AVAILABLE DATA:
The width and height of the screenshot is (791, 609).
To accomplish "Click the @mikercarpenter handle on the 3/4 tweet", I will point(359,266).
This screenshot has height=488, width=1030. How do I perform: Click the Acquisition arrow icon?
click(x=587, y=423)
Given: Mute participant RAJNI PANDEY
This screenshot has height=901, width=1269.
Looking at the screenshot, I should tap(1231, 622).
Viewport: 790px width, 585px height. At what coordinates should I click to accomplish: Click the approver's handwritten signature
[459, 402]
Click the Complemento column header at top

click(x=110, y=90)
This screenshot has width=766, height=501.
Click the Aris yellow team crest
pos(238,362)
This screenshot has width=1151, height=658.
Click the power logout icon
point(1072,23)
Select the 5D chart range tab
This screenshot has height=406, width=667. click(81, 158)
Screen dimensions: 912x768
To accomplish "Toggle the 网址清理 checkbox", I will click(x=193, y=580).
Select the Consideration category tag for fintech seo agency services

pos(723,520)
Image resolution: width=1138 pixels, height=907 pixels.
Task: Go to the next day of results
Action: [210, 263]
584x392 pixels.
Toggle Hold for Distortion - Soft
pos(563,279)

TASK PROMPT: Once you find the line containing "584x392 pixels.", copy it and every line after it through the end of the records, exactly as they stand.

EXERCISE RESPONSE:
584x392 pixels.
Toggle Hold for Distortion - Soft
pos(563,279)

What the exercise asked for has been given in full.